Unter diesen Metallen fanden die Taucher die Reste des Schiffs: Ein neun Meter langer Teil des Kiels und etliche daran befestigte Spanten und Planken der linken Schiffsseite, sowie Reste der Innenverkleidung tauchten im Sediment der Ostsee auf. Diese Teile waren in fünf Jahrhunderten sehr verrottet, also konnte das Wrack nicht im Ganzen geborgen werden. Die Taucher zerlegten den Fund vorsichtig in Einzelteile, die dann an Land gebracht wurden. Archäologen haben das Holz bereits mit einem Laser gescannt und so ein dreidimensionales Bild jedes Teils ermittelt. Spezialisten für Baumringe ermittelten die Zeit um 1450 als Baujahr.

Wracks als Kriegswaffe

Erheblich jünger ist dagegen ein anderer Fund des Munitionsbergungsdienstes im Rahmen des Baus der Ostsee-Pipeline. Mit Metall-Detektoren hatten die Spezialisten im Grund ein großes Objekt gefunden, das leicht eine Bombe hätte sein können. Taucher legten das Ganze vorsichtig frei und fanden keineswegs einen Sprengkörper, sondern einen rund einen Meter hohen Ofen aus Gusseisen.

Mit dem Ofen hatten die Archäologen auch gleich die vermutliche Ursache der Schiffshavarie geborgen. Die Taucher fanden jedenfalls Kalk, den der Lastkahn geladen hatte, sowie Steinkohle zum Heizen des Ofens. Darunter lag ein 9,5 Meter langer Kiel mit Teilen der Spanten, Planken und Innenverkleidung der linken Schiffsseite, an denen Brandspuren zu sehen waren. Da liegt der Verdacht nahe, dass nach einem Fehler beim Befeuern des Ofens das Lastschiff in Flammen stand und am Ende des 18. oder am Anfang des 19. Jahrhunderts sank.
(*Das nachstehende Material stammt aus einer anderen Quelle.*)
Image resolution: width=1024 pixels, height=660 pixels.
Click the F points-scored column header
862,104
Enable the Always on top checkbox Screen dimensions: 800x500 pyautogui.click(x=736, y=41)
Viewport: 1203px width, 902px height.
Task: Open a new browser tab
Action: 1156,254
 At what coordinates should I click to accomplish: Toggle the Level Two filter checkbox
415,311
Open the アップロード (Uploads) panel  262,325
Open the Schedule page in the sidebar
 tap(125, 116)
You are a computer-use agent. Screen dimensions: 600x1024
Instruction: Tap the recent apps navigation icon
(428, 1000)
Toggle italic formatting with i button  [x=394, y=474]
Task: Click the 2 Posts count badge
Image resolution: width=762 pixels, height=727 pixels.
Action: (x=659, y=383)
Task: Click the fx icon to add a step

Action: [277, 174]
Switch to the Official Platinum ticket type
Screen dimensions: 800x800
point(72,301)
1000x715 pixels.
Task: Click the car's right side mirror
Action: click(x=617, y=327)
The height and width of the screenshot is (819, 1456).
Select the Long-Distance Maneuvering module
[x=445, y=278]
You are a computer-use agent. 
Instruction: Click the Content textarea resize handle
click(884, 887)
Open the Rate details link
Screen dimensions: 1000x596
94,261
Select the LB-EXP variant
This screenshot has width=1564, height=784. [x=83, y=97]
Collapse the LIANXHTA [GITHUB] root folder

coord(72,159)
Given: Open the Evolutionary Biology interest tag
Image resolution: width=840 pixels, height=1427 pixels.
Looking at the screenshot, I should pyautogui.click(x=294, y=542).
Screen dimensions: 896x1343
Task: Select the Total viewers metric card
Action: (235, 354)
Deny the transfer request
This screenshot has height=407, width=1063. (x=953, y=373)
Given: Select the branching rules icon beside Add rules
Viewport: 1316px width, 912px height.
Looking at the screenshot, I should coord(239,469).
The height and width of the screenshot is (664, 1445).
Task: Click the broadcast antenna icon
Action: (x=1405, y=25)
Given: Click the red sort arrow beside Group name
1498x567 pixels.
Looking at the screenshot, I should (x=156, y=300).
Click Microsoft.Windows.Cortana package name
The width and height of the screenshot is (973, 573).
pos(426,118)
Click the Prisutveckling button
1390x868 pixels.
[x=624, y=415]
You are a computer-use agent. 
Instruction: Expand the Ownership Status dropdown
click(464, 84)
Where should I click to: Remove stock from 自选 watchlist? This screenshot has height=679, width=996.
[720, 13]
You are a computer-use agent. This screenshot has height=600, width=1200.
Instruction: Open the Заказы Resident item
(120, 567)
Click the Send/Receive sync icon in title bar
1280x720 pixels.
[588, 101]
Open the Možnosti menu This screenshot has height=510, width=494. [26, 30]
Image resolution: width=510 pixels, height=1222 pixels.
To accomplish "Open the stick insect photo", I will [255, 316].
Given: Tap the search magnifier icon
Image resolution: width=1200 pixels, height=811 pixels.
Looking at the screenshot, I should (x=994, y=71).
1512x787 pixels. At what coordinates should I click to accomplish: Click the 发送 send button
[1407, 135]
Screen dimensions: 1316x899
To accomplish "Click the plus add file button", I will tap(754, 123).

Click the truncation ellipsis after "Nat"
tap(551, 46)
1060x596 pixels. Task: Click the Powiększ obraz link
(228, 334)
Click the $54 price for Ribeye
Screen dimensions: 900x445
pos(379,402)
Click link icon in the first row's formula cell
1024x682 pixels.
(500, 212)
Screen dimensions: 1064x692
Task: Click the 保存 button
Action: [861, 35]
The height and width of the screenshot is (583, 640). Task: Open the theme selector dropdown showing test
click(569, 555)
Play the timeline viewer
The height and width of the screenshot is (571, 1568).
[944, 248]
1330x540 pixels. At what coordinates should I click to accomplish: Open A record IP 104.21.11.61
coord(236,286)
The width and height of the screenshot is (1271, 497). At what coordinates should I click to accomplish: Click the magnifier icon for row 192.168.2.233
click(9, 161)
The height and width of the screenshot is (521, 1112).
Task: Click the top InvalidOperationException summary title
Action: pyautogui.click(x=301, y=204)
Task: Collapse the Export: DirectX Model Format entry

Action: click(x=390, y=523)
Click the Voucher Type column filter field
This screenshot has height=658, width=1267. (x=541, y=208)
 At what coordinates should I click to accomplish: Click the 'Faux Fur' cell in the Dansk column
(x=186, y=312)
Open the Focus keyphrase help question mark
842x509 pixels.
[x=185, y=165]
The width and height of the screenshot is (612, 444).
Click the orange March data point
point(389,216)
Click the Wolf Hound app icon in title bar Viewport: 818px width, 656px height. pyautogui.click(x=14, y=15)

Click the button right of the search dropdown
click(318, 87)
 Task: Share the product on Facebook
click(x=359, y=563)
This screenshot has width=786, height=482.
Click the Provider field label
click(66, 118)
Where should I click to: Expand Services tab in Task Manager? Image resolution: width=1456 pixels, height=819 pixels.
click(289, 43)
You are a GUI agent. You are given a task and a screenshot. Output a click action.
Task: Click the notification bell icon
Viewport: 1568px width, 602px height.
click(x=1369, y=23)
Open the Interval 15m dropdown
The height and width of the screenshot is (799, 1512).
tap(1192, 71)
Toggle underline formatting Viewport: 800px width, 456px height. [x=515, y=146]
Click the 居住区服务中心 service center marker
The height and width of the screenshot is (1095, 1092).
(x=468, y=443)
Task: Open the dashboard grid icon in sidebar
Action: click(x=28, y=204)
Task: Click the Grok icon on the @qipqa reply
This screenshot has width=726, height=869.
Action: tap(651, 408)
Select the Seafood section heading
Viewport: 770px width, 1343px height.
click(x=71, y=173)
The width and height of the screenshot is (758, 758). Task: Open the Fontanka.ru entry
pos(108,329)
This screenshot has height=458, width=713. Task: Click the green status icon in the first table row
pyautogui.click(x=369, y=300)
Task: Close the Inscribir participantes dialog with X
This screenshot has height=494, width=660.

Ein anderes Relikt stammt aus dem Großen Nordischen Krieg zwischen Dänemark und Schweden. Am Anfang des 18. Jahrhunderts saßen die Schweden auf der Insel Rügen und in Vorpommern. In ihrer Verteidigungslinie klaffte eine Lücke außerhalb der Reichweite der Kanonen. Kurzerhand kauften die Schweden alte Lastkähne und versenkten sie dort im Jahr 1715 im rund vier Meter tiefen Wasser. "Diese Kette von Wracks hätte einlaufende dänische Kriegsschiffe leicht aufreißen können", erklärt Jantzen. Wirksam wurde der Unterwasserriegel trotzdem nicht, weil Fischer den Dänen eine Lücke verrieten, die Schweden für seine eigenen Kriegsschiffe offengehalten hatte. Beim Bau der Nord-Stream-Pipeline lagen die von Luftbildern aus den 1990er Jahren bekannten Wracks im Weg. Zumindest eines davon musste weichen. Also rückten wieder Taucher aus, zerlegten das Wrack, dem die Ostsee im Laufe der Zeit am meisten zugesetzt hatte, und brachten die Teile an Land. Wieder wartet ein archäologischer Fund auf weitere Untersuchungen.